Reply with nothing but how many lines in the entries below include "screenshot".

------ Records for this exercise ------

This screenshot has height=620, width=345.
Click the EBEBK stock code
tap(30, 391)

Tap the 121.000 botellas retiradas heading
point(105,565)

------
------ Records for this exercise ------

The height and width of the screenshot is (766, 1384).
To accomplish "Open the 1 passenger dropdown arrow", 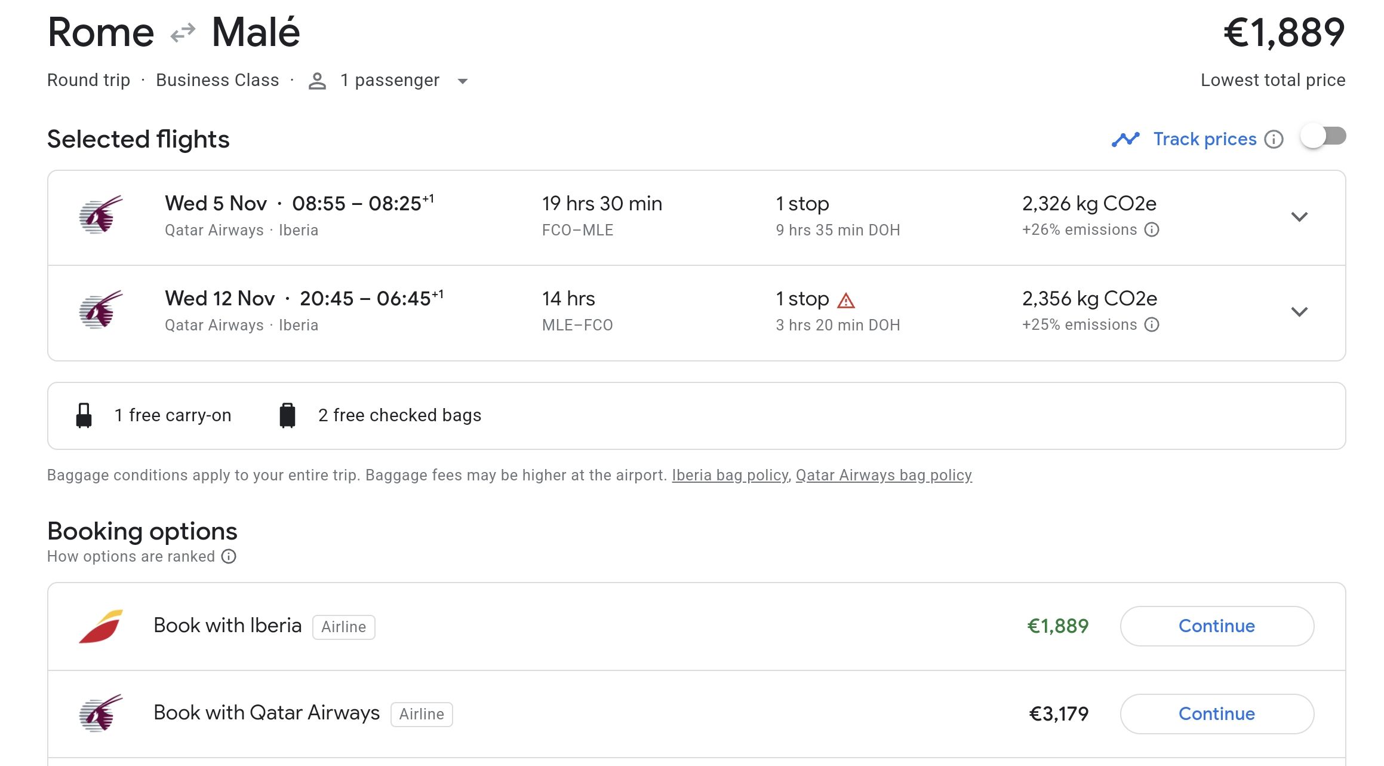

------

**The completed task:** 2